Segment Start: Data provided

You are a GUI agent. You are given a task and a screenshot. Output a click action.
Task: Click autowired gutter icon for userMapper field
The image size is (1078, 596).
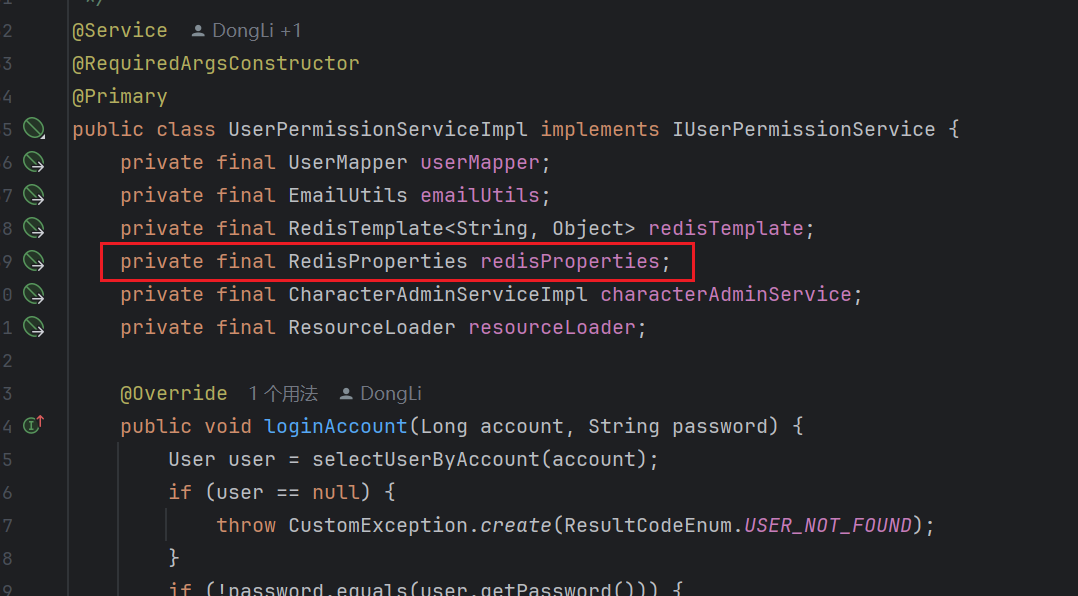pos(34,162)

Segment End: Data provided
Segment Start: Data provided

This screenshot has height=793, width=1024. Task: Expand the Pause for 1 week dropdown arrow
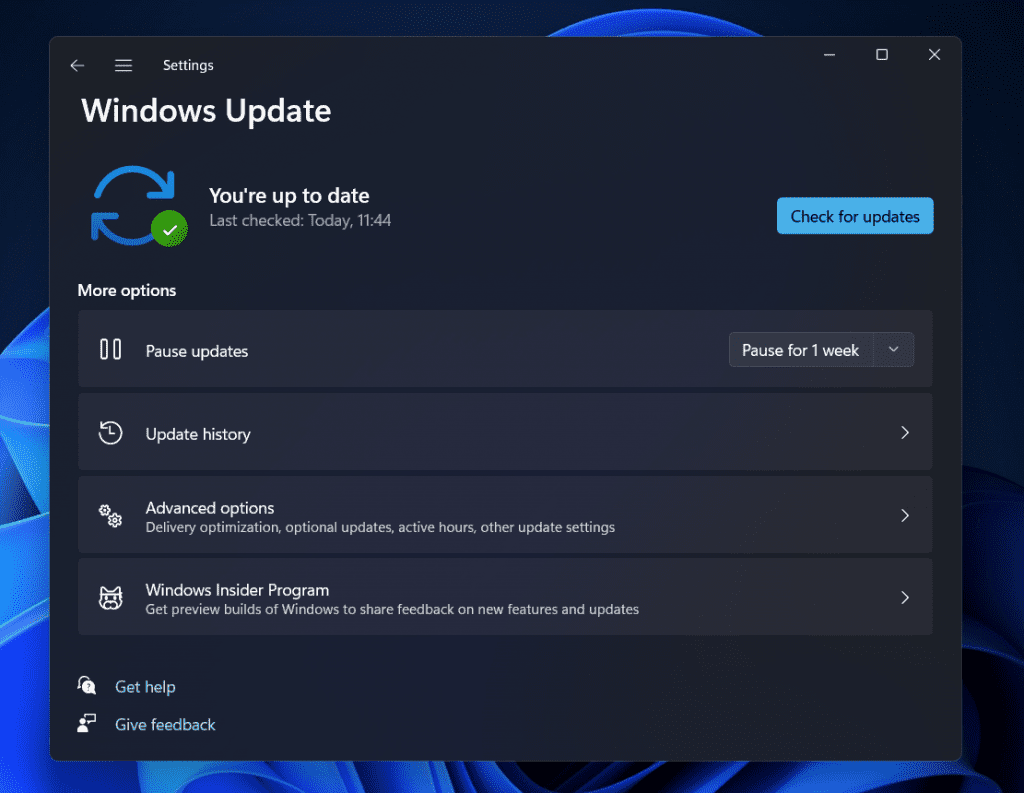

Segment End: Data provided

What you are asked to do:
What lines of the material above hold the string "screenshot"? Please copy them.

Worked solution:
You are a GUI agent. You are given a task and a screenshot. Output a click action.
This screenshot has height=793, width=1024. Task: Expand the Pause for 1 week dropdown arrow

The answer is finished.